- [EXERCISE OBJECTIVE]
Could each entry be returned exactly as it appears?

- [DATA EXTRACTS]
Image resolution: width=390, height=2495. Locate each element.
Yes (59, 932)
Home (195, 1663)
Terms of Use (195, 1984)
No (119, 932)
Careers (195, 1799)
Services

- [WRITTEN ANSWER]
Image resolution: width=390, height=2495. Locate each element.
Yes (59, 932)
Home (195, 1663)
Terms of Use (195, 1984)
No (119, 932)
Careers (195, 1799)
Services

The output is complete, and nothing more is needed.